TASK PROMPT:
Please retype each of the entries below word for word, leaving out the pictures.

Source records
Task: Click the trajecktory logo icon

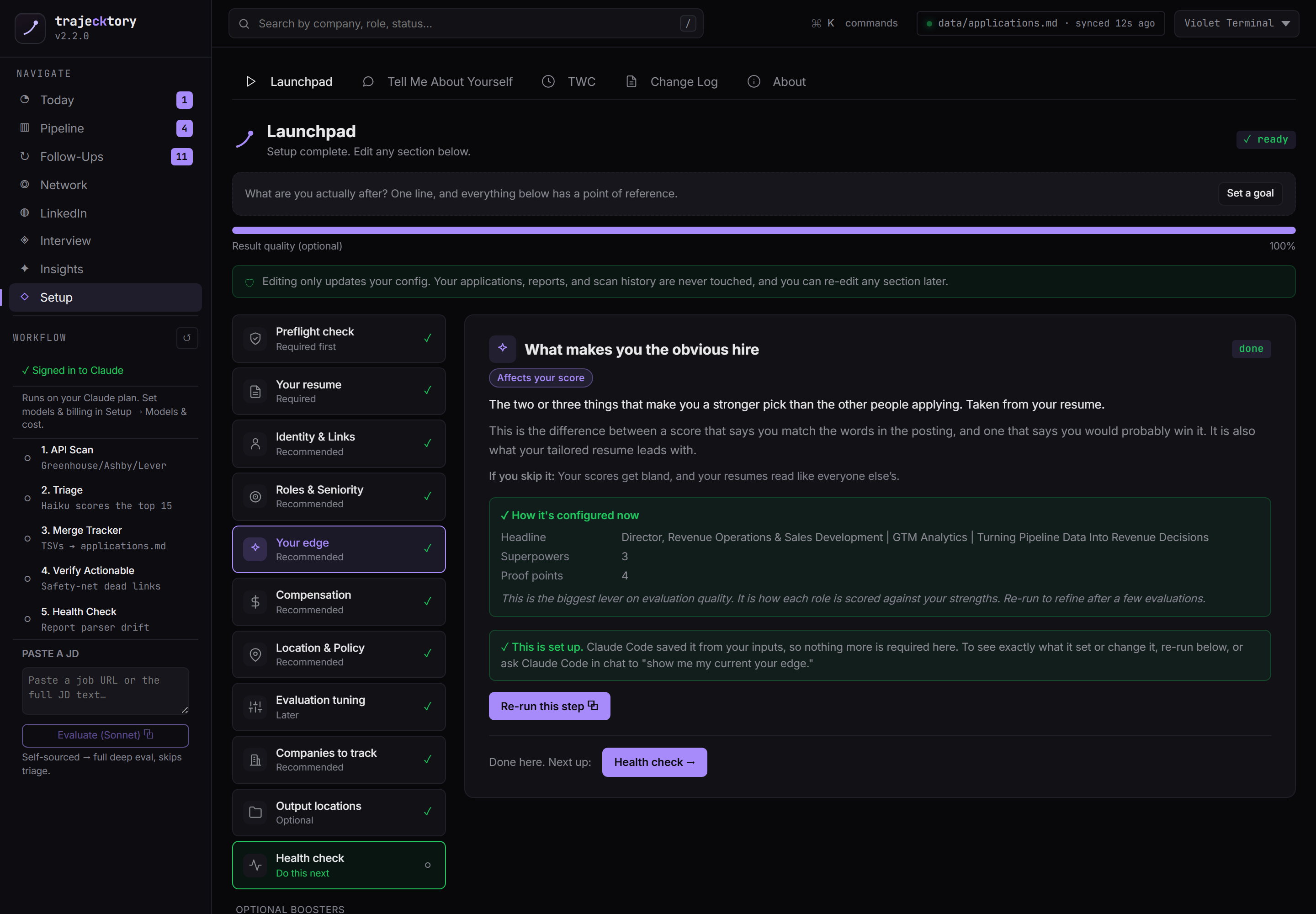Action: 30,27
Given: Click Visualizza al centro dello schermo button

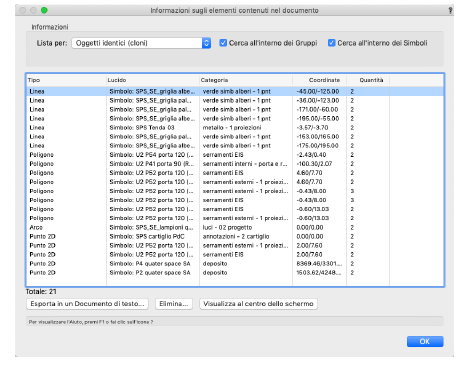Looking at the screenshot, I should point(258,304).
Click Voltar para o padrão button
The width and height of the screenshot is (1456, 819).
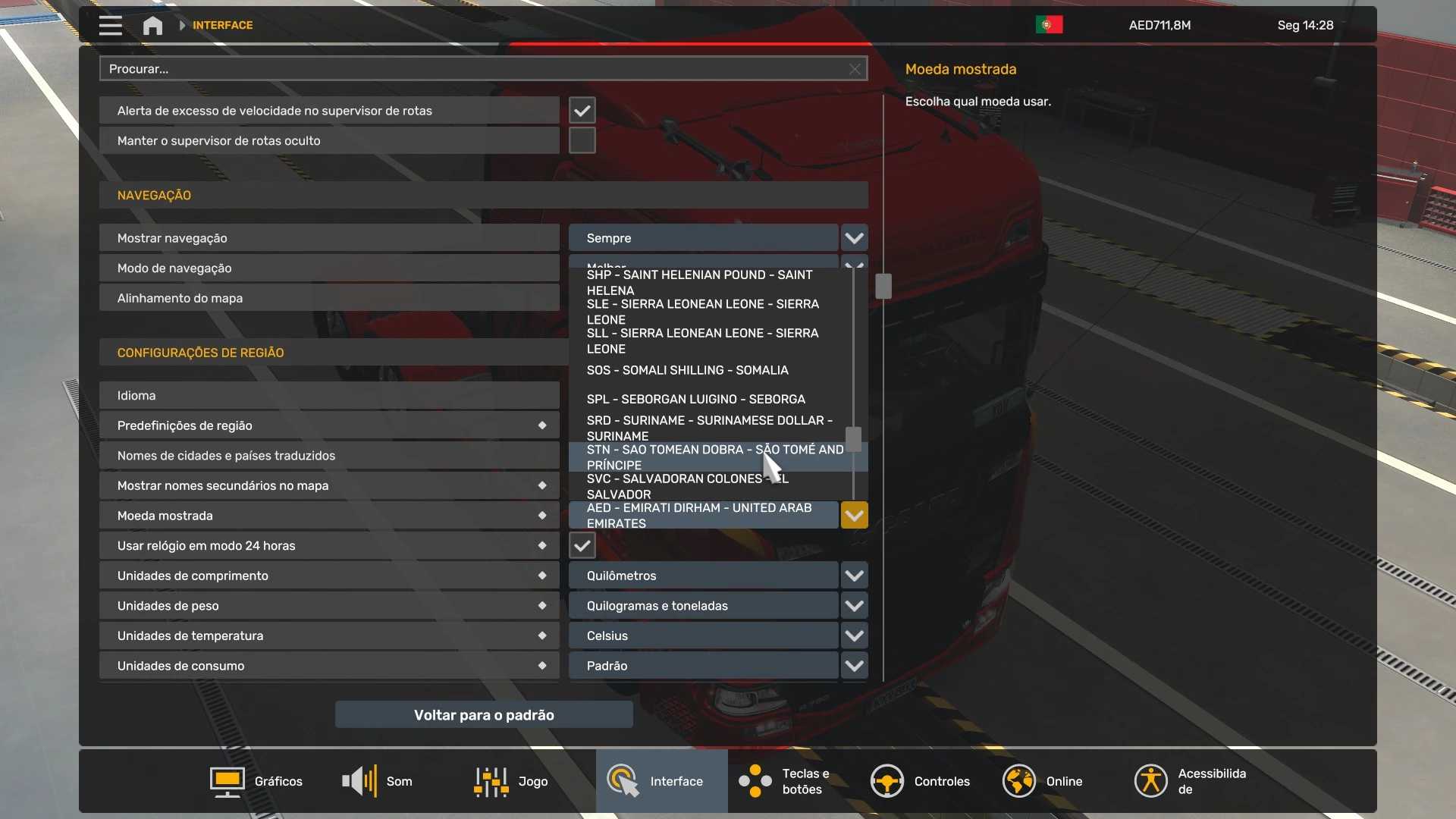coord(484,715)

ANSWER IN FULL:
Task: Click the trajecktory logo icon

Action: 30,27
Given: Click Visualizza al centro dello schermo button

Looking at the screenshot, I should point(258,304).
Click Voltar para o padrão button
The width and height of the screenshot is (1456, 819).
coord(484,715)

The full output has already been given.